__WRITTEN REQUEST__: Reproduce every line of the data below verbatim, in the same order.
### ITEMS ###
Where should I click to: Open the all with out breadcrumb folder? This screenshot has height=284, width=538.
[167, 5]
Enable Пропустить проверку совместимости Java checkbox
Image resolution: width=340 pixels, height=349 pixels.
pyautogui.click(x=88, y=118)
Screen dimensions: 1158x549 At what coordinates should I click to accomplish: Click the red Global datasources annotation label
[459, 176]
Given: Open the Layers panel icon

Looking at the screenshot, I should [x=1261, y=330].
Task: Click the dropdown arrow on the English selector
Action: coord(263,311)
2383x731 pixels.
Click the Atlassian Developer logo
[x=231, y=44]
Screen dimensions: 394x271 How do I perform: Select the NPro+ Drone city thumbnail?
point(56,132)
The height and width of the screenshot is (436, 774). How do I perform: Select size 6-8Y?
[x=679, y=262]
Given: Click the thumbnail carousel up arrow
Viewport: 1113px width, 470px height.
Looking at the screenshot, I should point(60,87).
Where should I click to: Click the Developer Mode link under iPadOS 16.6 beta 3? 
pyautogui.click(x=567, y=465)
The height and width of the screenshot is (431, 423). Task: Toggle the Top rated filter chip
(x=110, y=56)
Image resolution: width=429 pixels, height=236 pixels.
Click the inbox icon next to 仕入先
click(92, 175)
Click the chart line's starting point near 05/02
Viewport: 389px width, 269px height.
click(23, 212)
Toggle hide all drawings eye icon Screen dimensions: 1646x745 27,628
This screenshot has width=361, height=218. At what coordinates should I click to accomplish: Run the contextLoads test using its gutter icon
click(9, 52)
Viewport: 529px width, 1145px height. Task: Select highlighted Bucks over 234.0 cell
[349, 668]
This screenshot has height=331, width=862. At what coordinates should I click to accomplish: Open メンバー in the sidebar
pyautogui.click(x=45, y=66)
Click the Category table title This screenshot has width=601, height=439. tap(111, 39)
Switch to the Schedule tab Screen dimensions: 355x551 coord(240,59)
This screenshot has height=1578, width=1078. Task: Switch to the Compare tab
###
__EXERCISE OUTPUT__:
Where should I click to: Open the all with out breadcrumb folder? This screenshot has height=284, width=538.
[167, 5]
Enable Пропустить проверку совместимости Java checkbox
Image resolution: width=340 pixels, height=349 pixels.
pyautogui.click(x=88, y=118)
Screen dimensions: 1158x549 At what coordinates should I click to accomplish: Click the red Global datasources annotation label
[459, 176]
Given: Open the Layers panel icon

Looking at the screenshot, I should [x=1261, y=330].
Task: Click the dropdown arrow on the English selector
Action: coord(263,311)
2383x731 pixels.
Click the Atlassian Developer logo
[x=231, y=44]
Screen dimensions: 394x271 How do I perform: Select the NPro+ Drone city thumbnail?
point(56,132)
The height and width of the screenshot is (436, 774). How do I perform: Select size 6-8Y?
[x=679, y=262]
Given: Click the thumbnail carousel up arrow
Viewport: 1113px width, 470px height.
Looking at the screenshot, I should point(60,87).
Where should I click to: Click the Developer Mode link under iPadOS 16.6 beta 3? 
pyautogui.click(x=567, y=465)
The height and width of the screenshot is (431, 423). Task: Toggle the Top rated filter chip
(x=110, y=56)
Image resolution: width=429 pixels, height=236 pixels.
Click the inbox icon next to 仕入先
click(92, 175)
Click the chart line's starting point near 05/02
Viewport: 389px width, 269px height.
click(23, 212)
Toggle hide all drawings eye icon Screen dimensions: 1646x745 27,628
This screenshot has width=361, height=218. At what coordinates should I click to accomplish: Run the contextLoads test using its gutter icon
click(9, 52)
Viewport: 529px width, 1145px height. Task: Select highlighted Bucks over 234.0 cell
[349, 668]
This screenshot has height=331, width=862. At what coordinates should I click to accomplish: Open メンバー in the sidebar
pyautogui.click(x=45, y=66)
Click the Category table title This screenshot has width=601, height=439. tap(111, 39)
Switch to the Schedule tab Screen dimensions: 355x551 coord(240,59)
This screenshot has height=1578, width=1078. Task: Switch to the Compare tab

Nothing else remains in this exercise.